**Vorliegender Text:**
---
Geschichte der Finnen

Die (noch zu Beginn des 20. Jahrhunderts umstrittene) sprachliche Verwandtschaft zwischen Finnen und Ungarn sowie ihre Abstammung von gemeinsamen finnougrischen bzw. uralischen Vorfahren gilt heute als unumstritten. Die Zuordnung der uralischen Sprachgruppe zu einer größeren Uralaltaischen Sprach- und Völkerfamilie (und damit eine Verwandschaft der Finnen und Ungarn mit den ebenfalls zur Altaischen Gruppe gehörenden Turkvölkern und mongolischen Völkern) gilt inzwischen allerdings als überholt.

Etymologie und Mythologie

Sumbles Tochter Signe wird den Finnen vom Dänenkönig Gram geraubt (Darstellung von F. W. Heine, 1921)

Ende des 1. Jahrhunderts unserer Zeitrechnung erwähnte der römische Historiker Tacitus in seiner Germania hinter den germanischen Stämmen die Fenni und Aestii, meinte damit aber eher Samen und Balten als Finnen und Esten.[1] Saxo Grammaticus' (dänische) Reichschronik Gesta Danorum überlieferte einen legendären König der Finnen namens Sumble (auch Sumle oder Sumli), von dem sich der Landesname Suomi bzw. der Volksname Suomalaiset ableiten soll.[2] Finnische Überlieferungen erwähnen jedoch keinen König namens Sumble o.ä.
---
**Gespeicherte Datensätze:**
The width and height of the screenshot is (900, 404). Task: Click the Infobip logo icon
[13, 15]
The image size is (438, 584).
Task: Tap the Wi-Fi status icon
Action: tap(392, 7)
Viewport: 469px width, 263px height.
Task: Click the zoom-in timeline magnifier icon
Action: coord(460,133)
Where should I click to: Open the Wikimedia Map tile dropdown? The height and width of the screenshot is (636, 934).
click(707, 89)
---
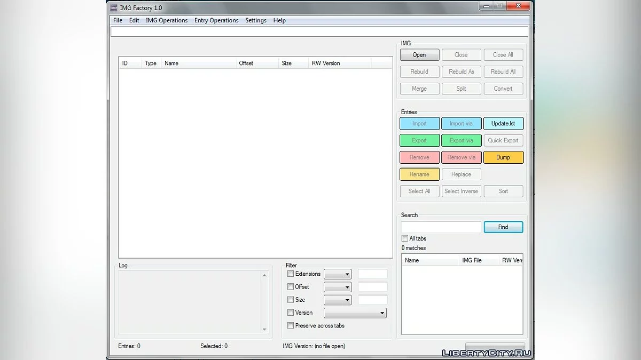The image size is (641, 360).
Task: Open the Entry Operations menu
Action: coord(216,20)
---
**Aufgaben:**
1/ Warum lassen sich die Fenni, die Tacitus in seiner Germania erwähnt, laut dem Text zur Geschichte der Finnen nicht einfach mit den Finnen gleichsetzen? Antworte in ein bis drei Sätzen.
2/ Stimmen die folgenden Aussagen mit dem Text zur Geschichte der Finnen überein? Beantworte jede mit Ja oder Nein und zitiere die entscheidenden Worte aus dem Text.
(a) Schon zu Beginn des 20. Jahrhunderts war die sprachliche Verwandtschaft zwischen Finnen und Ungarn unbestritten.
(b) Nach der Gesta Danorum soll der Landesname Suomi auf einen König namens Sumble zurückgehen.
(c) Finnische Überlieferungen bestätigen einen König Sumble.

**Schriftliche Antworten:**
1/ Tacitus nannte die Fenni zwar hinter den germanischen Stämmen. Er meinte damit aber eher Samen als Finnen, so wie er mit den Aestii eher Balten als Esten meinte.

2/
(a) Nein: „noch zu Beginn des 20. Jahrhunderts umstrittene“
(b) Ja: „von dem sich der Landesname Suomi bzw. der Volksname Suomalaiset ableiten soll“
(c) Nein: „Finnische Überlieferungen erwähnen jedoch keinen König namens Sumble o.ä.“